Work instructions -> Word for word, restate the lines from the one holding "Task: Open the" through the last line of the material below, and leave every picture out.

BEGIN Recorded information

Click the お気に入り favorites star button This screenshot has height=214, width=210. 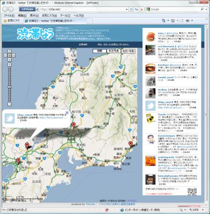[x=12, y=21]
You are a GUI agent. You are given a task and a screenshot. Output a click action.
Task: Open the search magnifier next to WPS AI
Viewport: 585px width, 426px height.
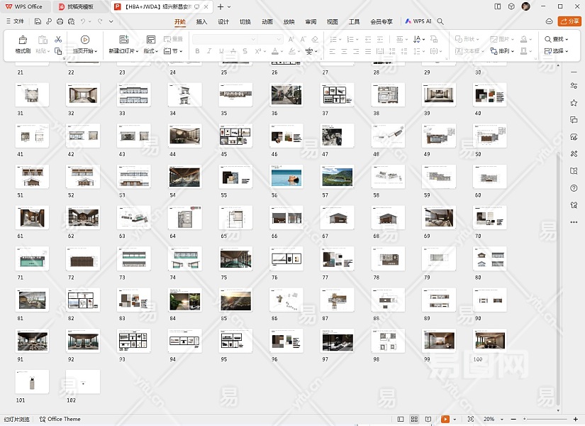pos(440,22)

END Recorded information

Solution for this exercise ->
Task: Open the search magnifier next to WPS AI
Viewport: 585px width, 426px height.
pos(440,22)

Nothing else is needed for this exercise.